Halise Şirmen'in "An" adlı hikâyesi
Abstract
Hikâyede İkinci Dünya Savaşı’nın sona erdiği yıllarda Sovyet askerlerini taşıyan trende yolculuk yapan bir Tatar askerinin vatanına, insanlarına ve askerdeyken konuşması yasak olan diline olan özlemi anlatılır. Sovyet ordusu, dört yıl Doğu’nun birçok bölgesinde savaştıktan sonra Avrupa’da güvenliği koruma adına trenle Batı’ya doğru yola çıkar. Tren Tatarların merkezi olan Kazan’da on dakika mola verir.
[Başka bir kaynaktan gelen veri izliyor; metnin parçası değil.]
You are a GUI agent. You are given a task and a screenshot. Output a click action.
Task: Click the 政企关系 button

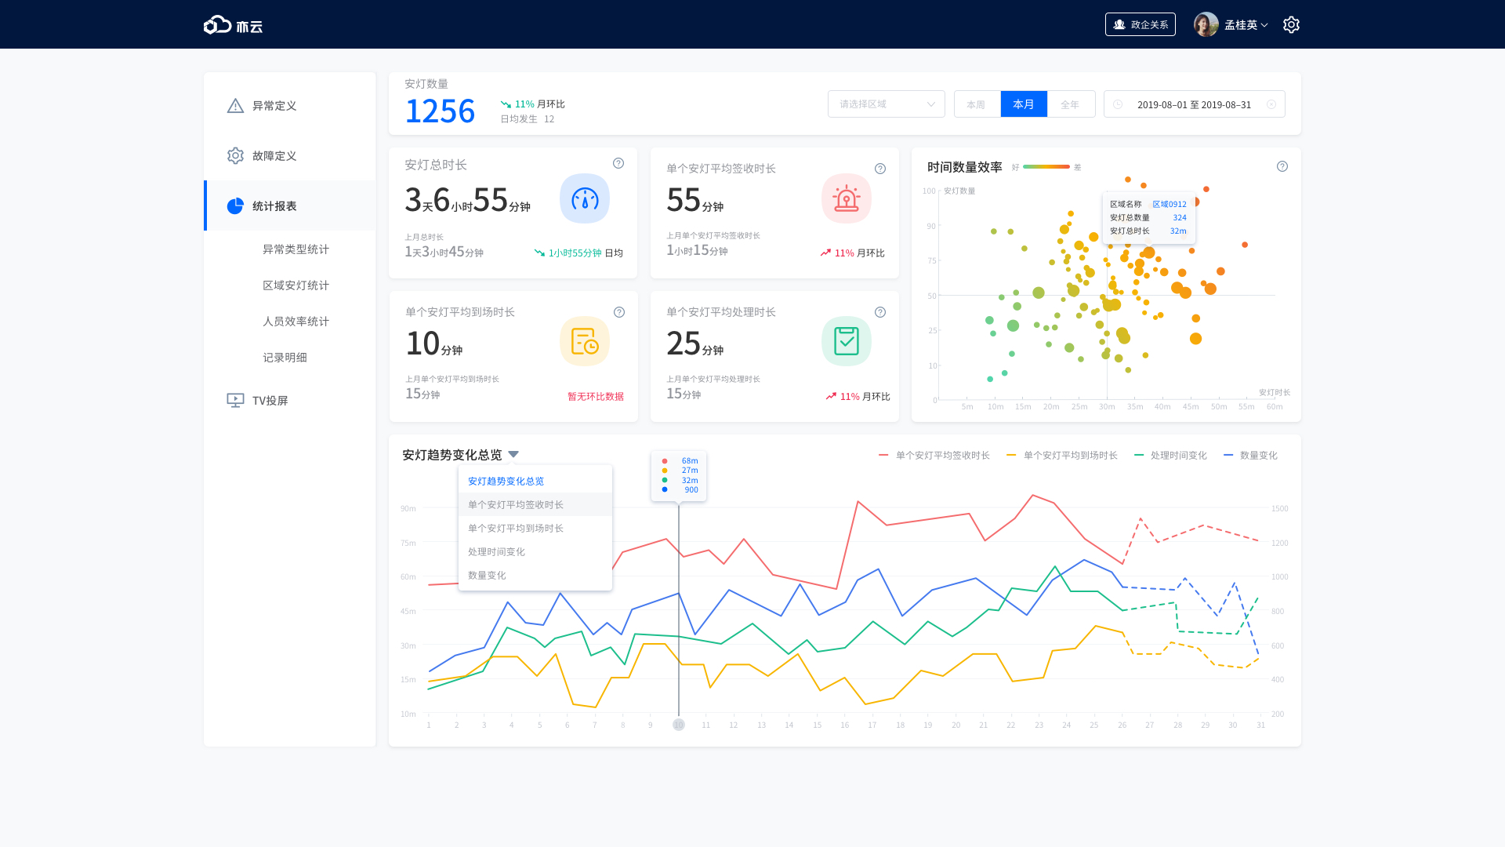click(x=1140, y=25)
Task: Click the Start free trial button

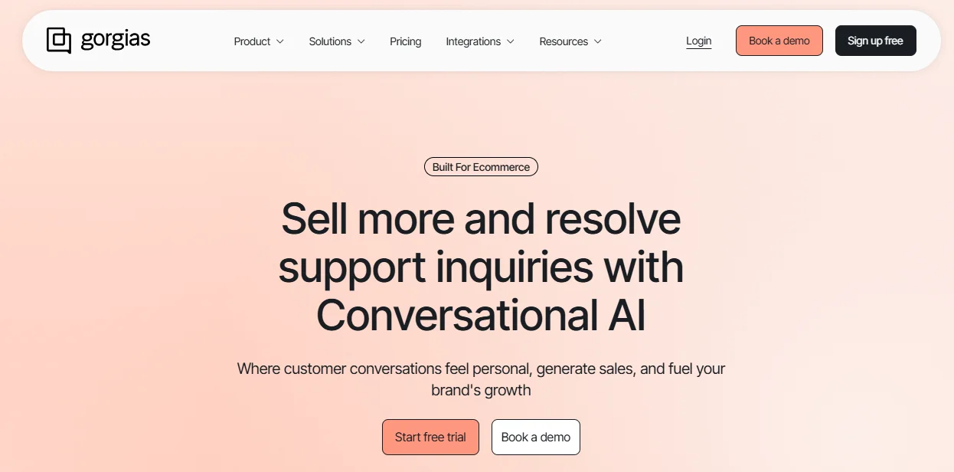Action: [430, 437]
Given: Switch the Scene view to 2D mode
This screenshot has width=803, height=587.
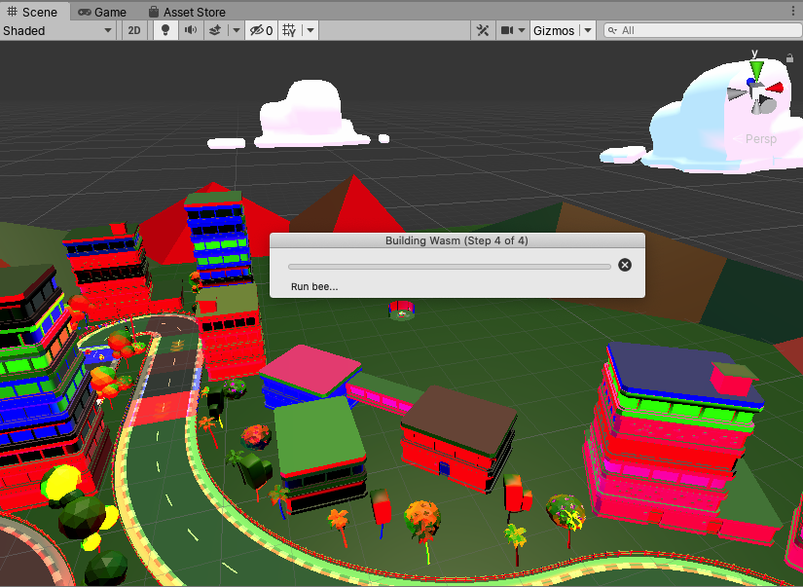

Bir Tatar askeri molada tren yoluna yakın bir evin bahçesine girer. Vatanının bitkileriyle, çiçekleriyle konuşur, toprağını yüzüne sürer, evin sahibi olan yaşlı teyzeyle Tatarca konuşur, onun eşi ve çocuğunun da askere gittiğini öğrenir. Trenin kalkmasına daha bir dakika varken tren yoluna geri döner fakat geldiği tren yerinde yoktur. Yaşadıklarının gerçek mi hayal mi olduğu arasında gelgitler yaşarken yanındaki insanlar bir var olur bir yok olur. Tuzlu gözyaşları dudaklarına doğru akarken dudaklarından sadece şu ses duyulur: “Askeri mahkeme… Askeri mahkeme…” Çalışmamızda Halise Şirmen’in bu hikâyesi Türkiye Türkçesine aktarılmıştır.